At today’s Monetary Policy Committe (MPC) meeting, members of the committee decided to leave the Monetary Policy Rate (MPR) and other variables unchanged. The MPR was left at 14%, liquidity ratio at 30% and Cash Reserve Ratio (CRR) at 22.5%. The asymmetric corridor was left at +200bps and -500 basis points around the rate.
The MPR is the rate at which the CBN lends to financial institutions. The MPR serves as a benchmark by which banks and other financial institutions in the country lend to individuals and businesses. Liquidity ratio is the proportion of bank assets that are expected to be held in cash or near liquid cash. Cash Reserve Ratio is the amount of cash that banks are expected to keep with the Central Bank of Nigeria (CBN). The CBN adjusts the various rates in order to control the volume of money within the financial system. The asymmetric corridor is the limit within which the interest rates can be adjusted.

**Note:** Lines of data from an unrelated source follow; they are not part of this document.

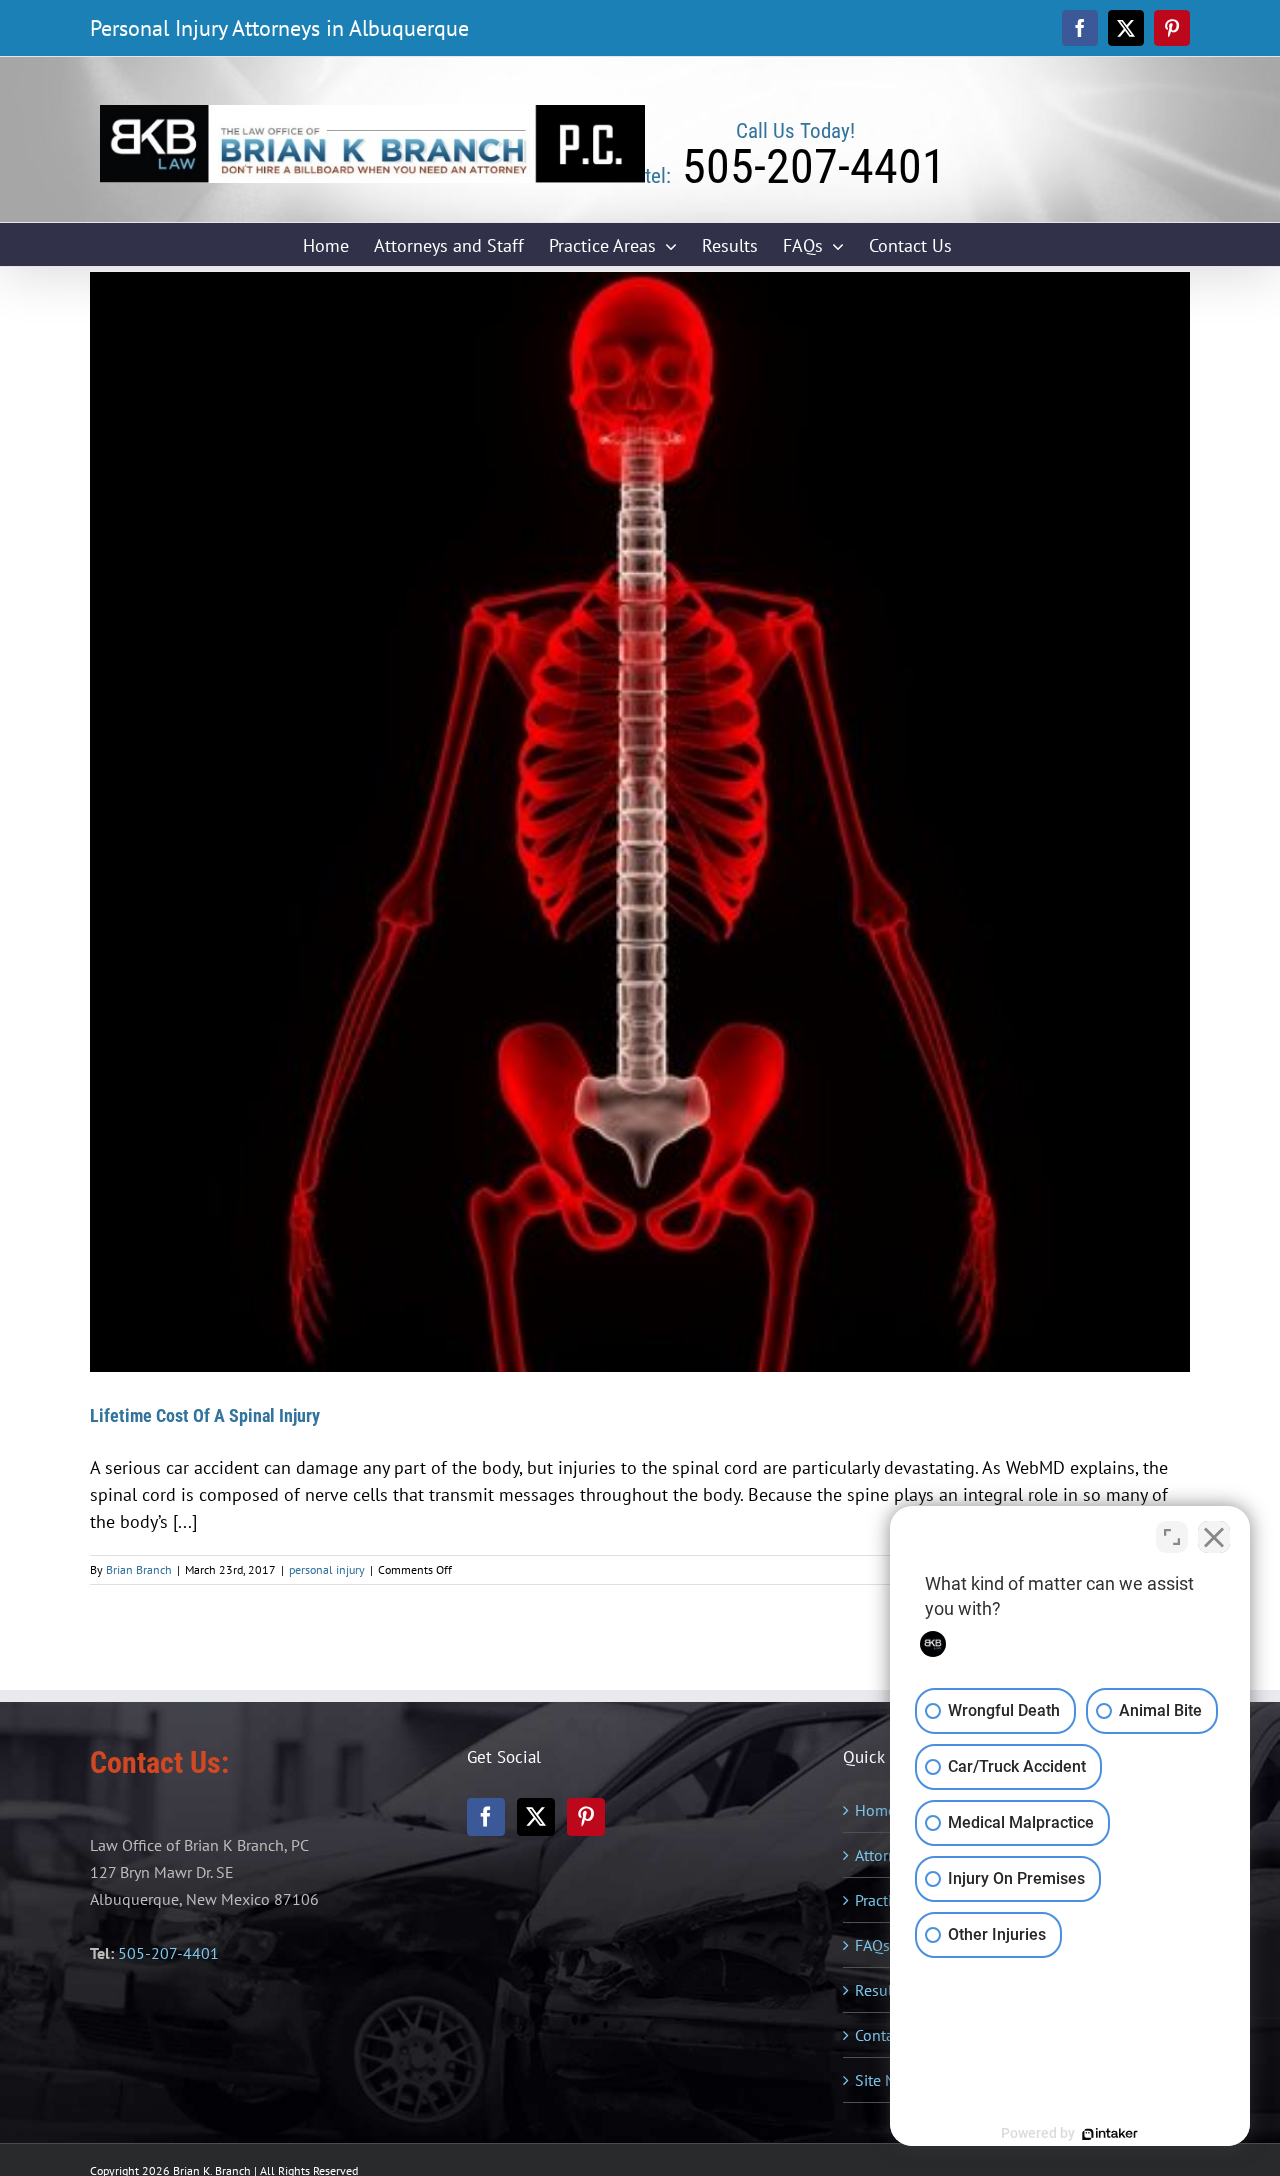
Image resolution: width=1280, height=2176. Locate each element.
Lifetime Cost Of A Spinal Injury (205, 1415)
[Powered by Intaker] (1110, 2134)
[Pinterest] (586, 1817)
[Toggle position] (1172, 1537)
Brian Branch (139, 1569)
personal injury (327, 1569)
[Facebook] (486, 1817)
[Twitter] (536, 1817)
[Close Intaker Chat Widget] (1214, 1537)
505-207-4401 (168, 1953)
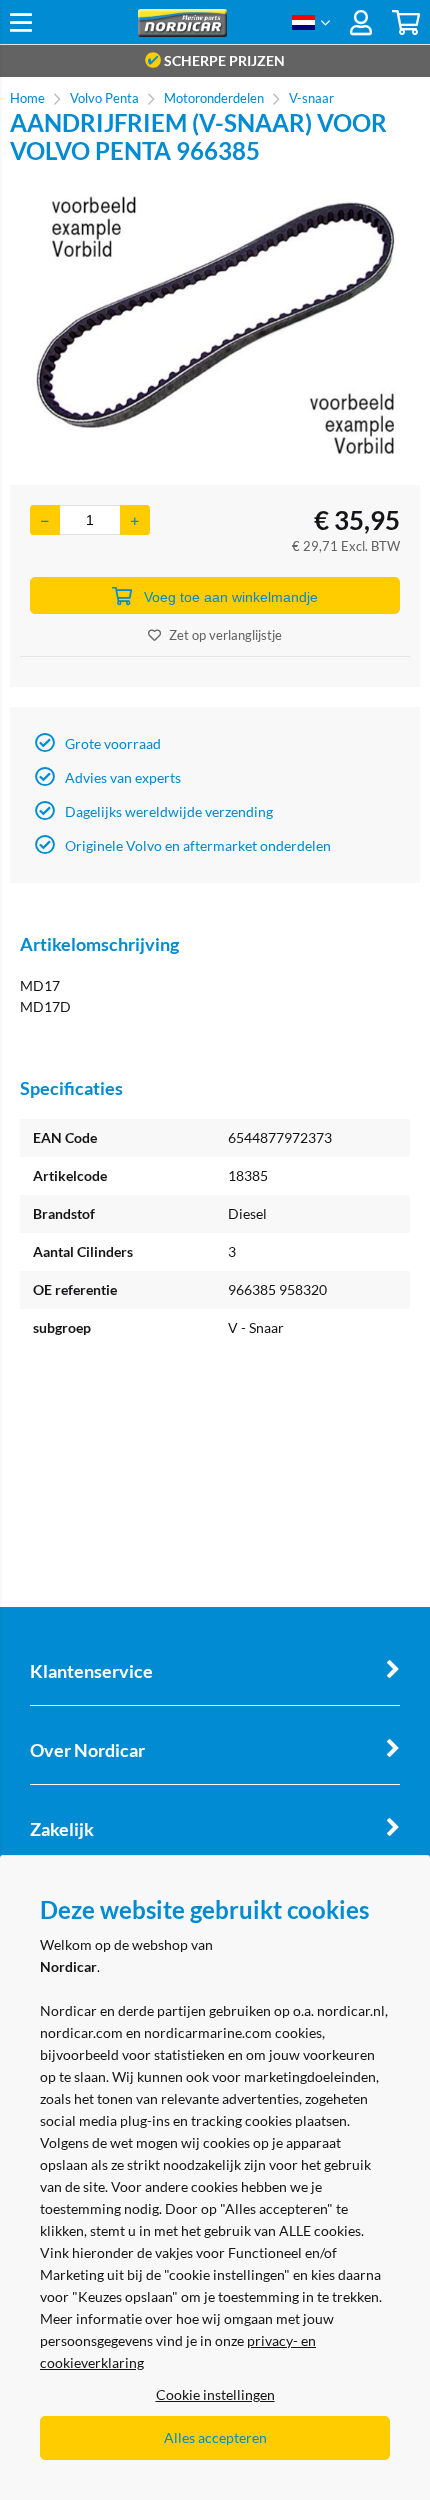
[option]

Why the rates were left unchanged
During a press briefing after the meeting, CBN Governor Godwin Emefiele stated that the rates were unchanged in order to ensure stability in the economy. A reduction in the rates would have left interest rates negative in real terms. Inflation rates are currently 16.1%, higher than interest rates
Implications of the hold decision
The financial markets had already factored a likely hold decision, so markets did not react. Businesses that were expecting a drop in the MPR, which would have reduced lending rates may have to wait a while. Holders of money market securities will also be happy with the decision as a drop in rates would have led to a drop in rates for treasury bills.